Illegal botox and filler treatments have made their way to beauty salons as well in recent years, and people are coming out and sharing about their horrific botched experiences. Some of the experiences give accounts of undereye/tear trough fillers injected wrongly into the eye socket, as well as swelling and filler lumps.

“Dermal fillers must be done by trained medical doctors, because of the risk of filler embolism which can result in devastating complications such as blindness or skin necrosis. The risk of infections when done in questionable places is also much higher. Point to add, when these are not done by trained doctors, they are considered illegal”, commented Dr Tan Ying Chien, Consultant Plastic Surgeon at the SW1 Clinic, located at Paragon Medical, Level 13.

 

Botched cosmetic treatments done by a beautician. [Source: www.dailymail.co.uk]
The problem of illegal cosmetic procedures offered at less than half the usual cost at the doctor’s is really not worth the risk. SKINMAG found reports of complications in countries such as the UK and Australia from rogue beauty treatments performed by untrained beauticians who lied about their qualifications. Complications ranged from disfigurement to death. Recently, a 35 year old woman died from her botched breast surgery procedure done at a beauty clinic in Sydney.

How far would you go for beauty? Beauty treatments such as the “bloody facial” raved by Kim Kardashian contribute to the rise of cosmetic procedures but this is actually not just a facial but a medical procedure done at her doctor’s clinic.

In Singapore, rogue beauticians do exist. Cheap botox procedures can sometimes be found by foreigners who either live here or travel into Singapore to perform them. Some of these claim to be doctors from their respective countries but a lot of aesthetic treatments require follow up and that is something that untrained beauticians nor questionable “doctors” who fly in for a few days of cases who have “taken the bait” and leave after that cannot do.

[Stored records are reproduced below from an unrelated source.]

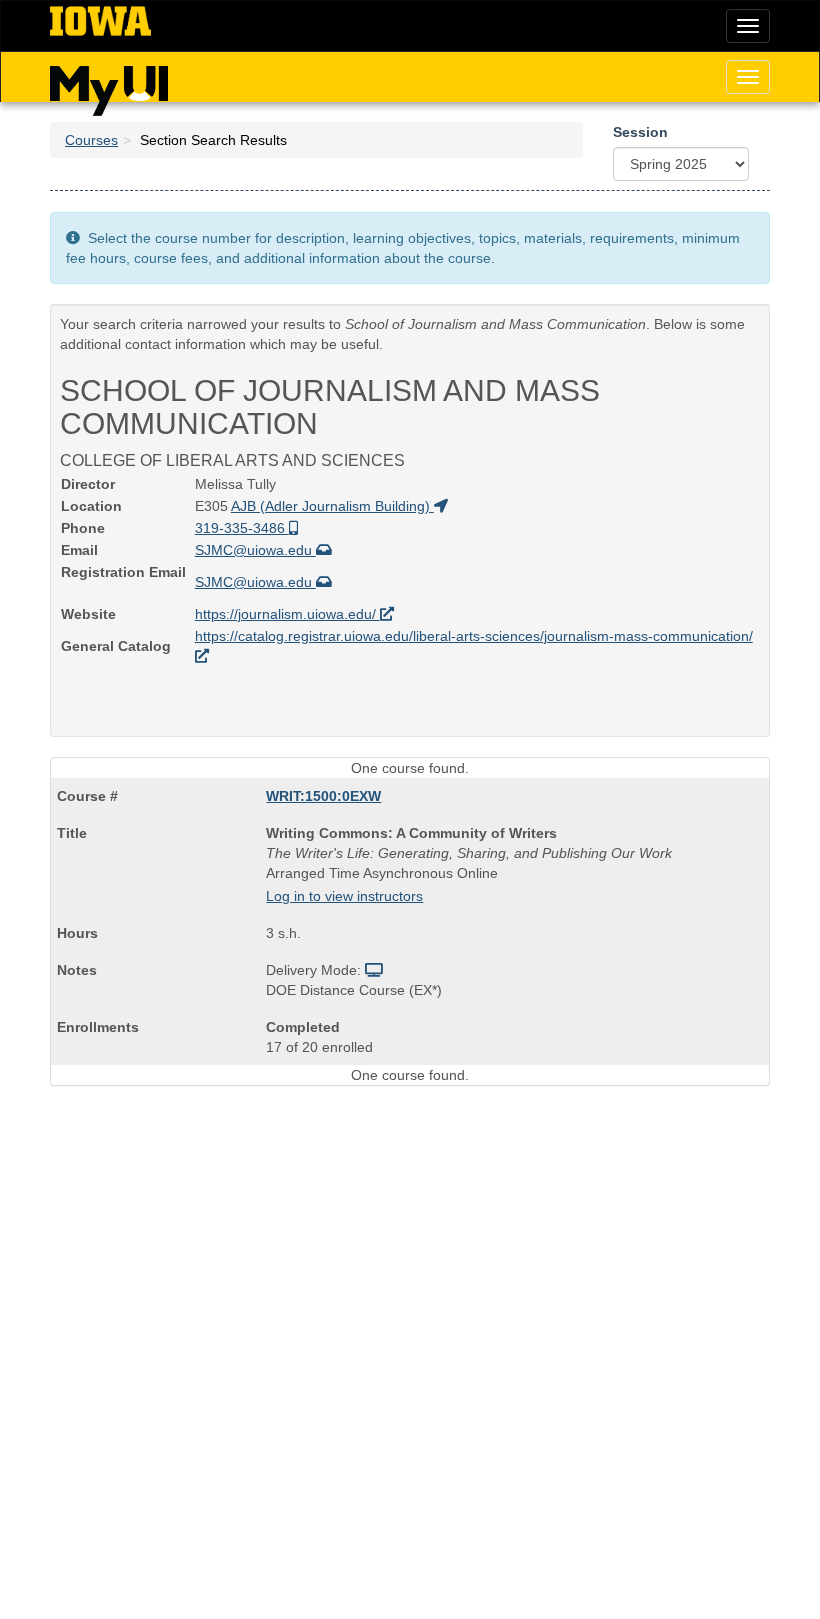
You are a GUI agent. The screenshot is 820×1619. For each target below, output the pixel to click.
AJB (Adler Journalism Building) (332, 506)
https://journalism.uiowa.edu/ (287, 614)
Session (640, 132)
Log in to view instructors (344, 896)
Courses (91, 140)
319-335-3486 (242, 528)
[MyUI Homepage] (109, 84)
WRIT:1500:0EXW (323, 796)
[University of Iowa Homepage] (100, 22)
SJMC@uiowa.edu (255, 550)
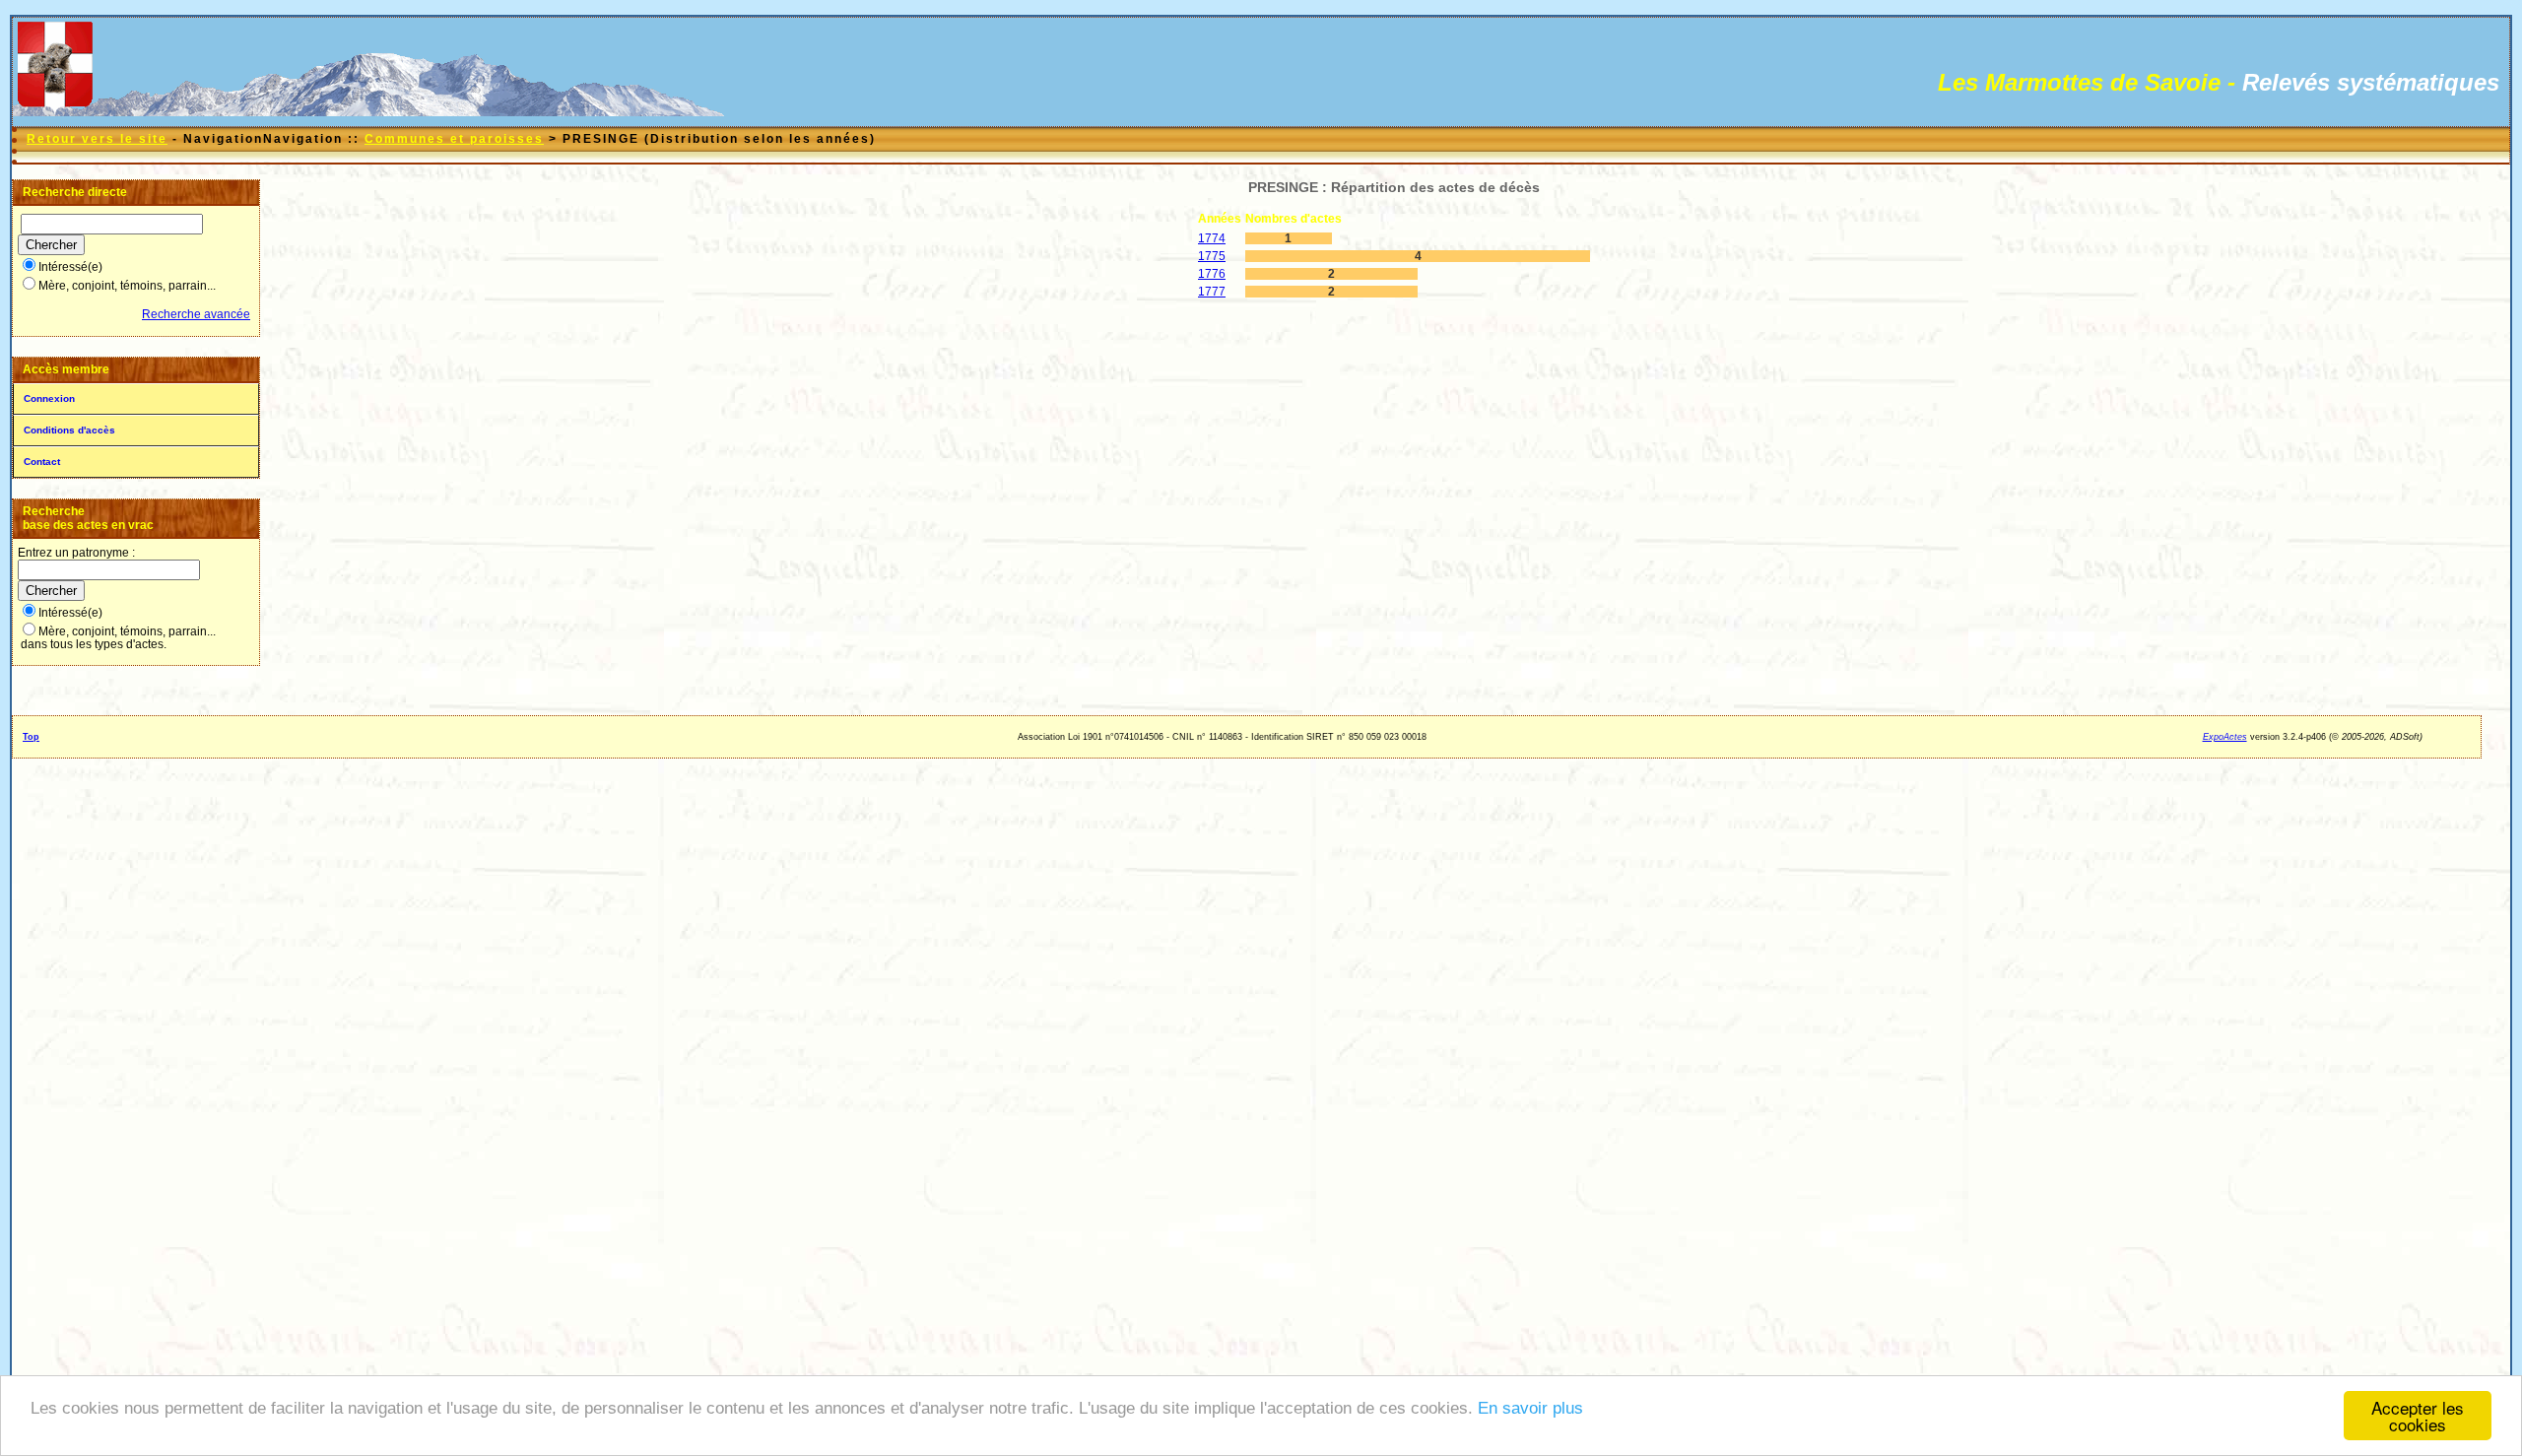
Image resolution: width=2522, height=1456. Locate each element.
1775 (1212, 256)
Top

They say when you get cheap beauty treatments, you pay an expensive price. SKINMAG recommends our readers look up credentials of suspicious beauty treatments and aestheticians. Safety first, before price.

One thought on “The Cost Of Beauty: Rogue Aesthetic Treatments On The Rise”

  1. We should be careful on where we will let our body make changes. We need to trust our body to the right doctors to avoid the worst things that may occur that we will regret to happen.